Par : Mohammed CHOUAKI
La Première Ministre Italienne, Giorgia Meloni, a appelé vendredi 24 avril à Nicosie à maintenir la cohésion au sein de l’Alliance Atlantique. Cette déclaration intervient dans un contexte de spéculations médiatiques faisant état de possibles menaces Américaines visant à suspendre l’Espagne de certains postes de responsabilité au sein de l’OTAN.
Un appel à la cohésion
Interrogée en marge d’un sommet informel de l’Union Européenne à Chypre, la Dirigeante Italienne a souligné l’importance de l’unité des États membres face aux défis sécuritaires actuels. « Je pense que l’Otan doit rester unie.

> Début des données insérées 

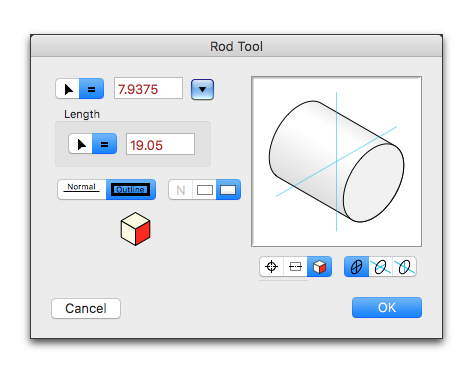Choose the circle with cross axes option

click(356, 267)
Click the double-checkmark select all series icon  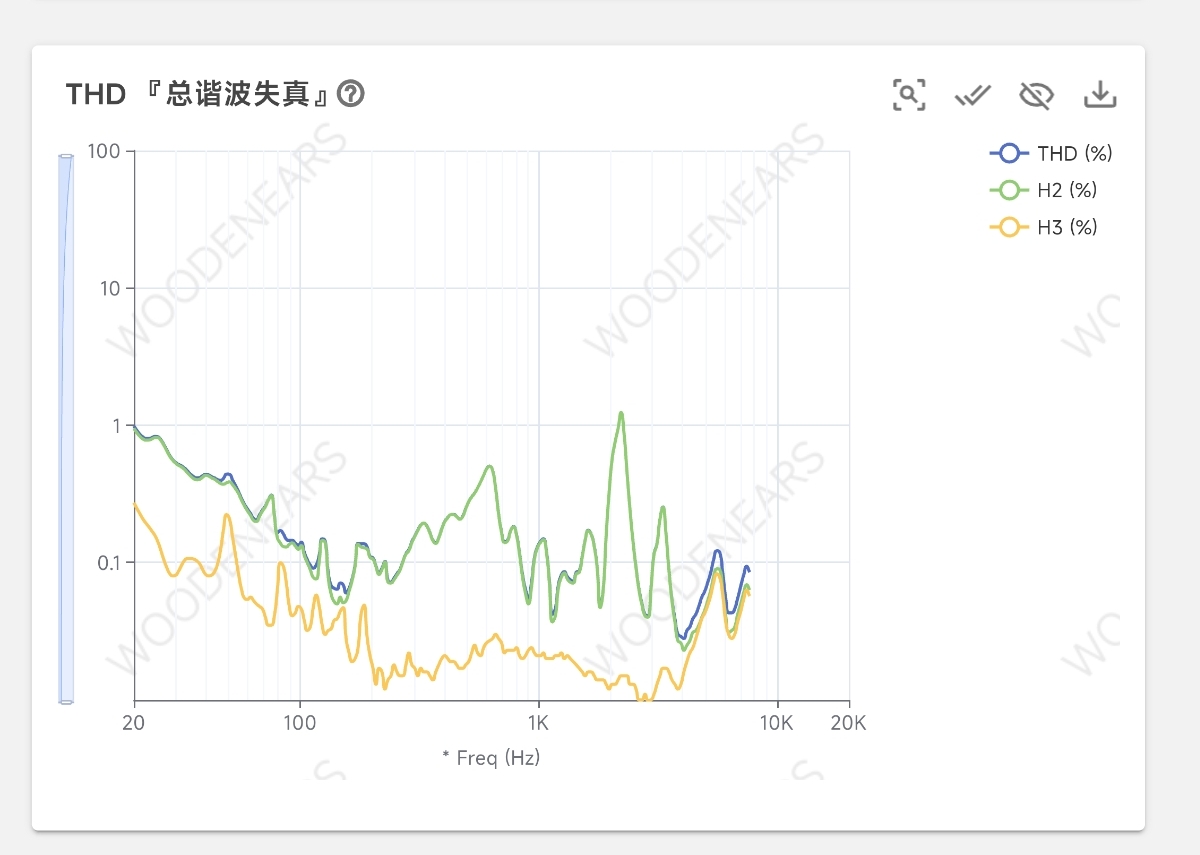click(x=972, y=95)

Je pense que c’est un atout dont nous disposons », a-t-elle déclaré, jugeant par ailleurs « non positives » les tensions apparues entre Washington et Madrid.
La réaction Espagnole
De son côté, le Président du Gouvernement Espagnol, Pedro Sánchez, a tenu à rassurer sur la position de son pays au sein de l’Alliance. Affirmant ne ressentir aucune « inquiétude » face à ces informations, il a insisté sur la fiabilité de l’Espagne : « L’Espagne est un partenaire fiable au sein de l’Otan et nous remplissons nos obligations envers l’Alliance ».
Le cadre juridique de l’Alliance
Il est à noter que le traité fondateur de l’OTAN, signé en 1949, ne prévoit aucun mécanisme permettant la suspension ou l’exclusion d’un membre de l’Alliance. Malgré les débats récurrents sur le partage du fardeau financier et les priorités stratégiques divergentes, Giorgia Meloni a réaffirmé la solidité des relations transatlantiques, tout en insistant sur la nécessité de renforcer le « pilier européen » de la défense, de manière complémentaire au reste de l’Alliance.

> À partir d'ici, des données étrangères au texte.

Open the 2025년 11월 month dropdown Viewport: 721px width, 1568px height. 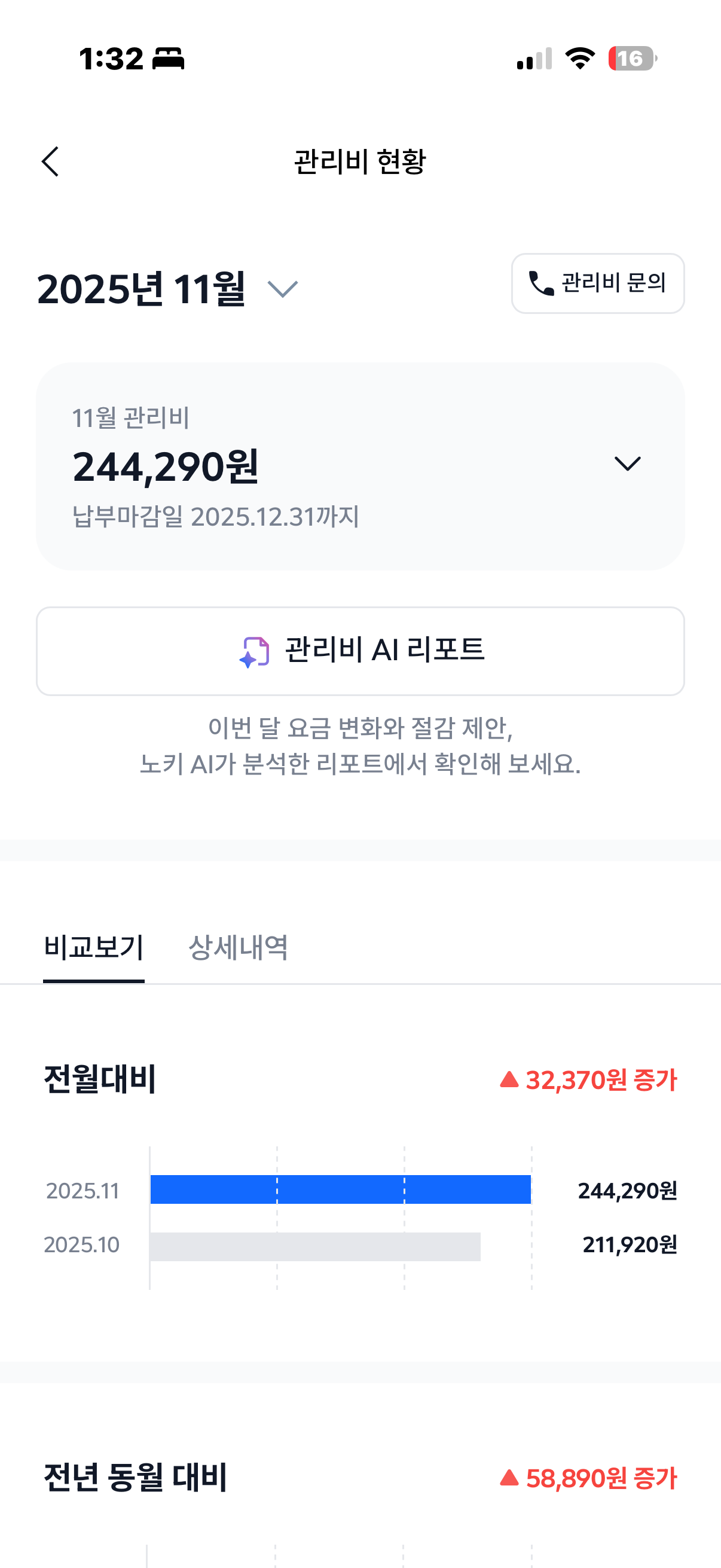(283, 289)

Les tensions actuelles entre Washington et Madrid, qui ont suscité des menaces de suspension de l’Espagne au sein de l’OTAN, reposent sur deux désaccords majeurs liés aux priorités stratégiques et budgétaires du Président Américain Donald Trump.
Refus d’appui dans le conflit contre l’Iran
Le motif immédiat de cette hostilité est le refus catégorique du Gouvernement Espagnol d’autoriser l’utilisation de ses bases militaires et de son espace aérien pour mener des opérations contre l’Iran. Madrid a fermement condamné l’engagement Américain dans ce conflit, une position que Washington considère comme un manquement aux obligations minimales de solidarité entre alliés de l’Alliance.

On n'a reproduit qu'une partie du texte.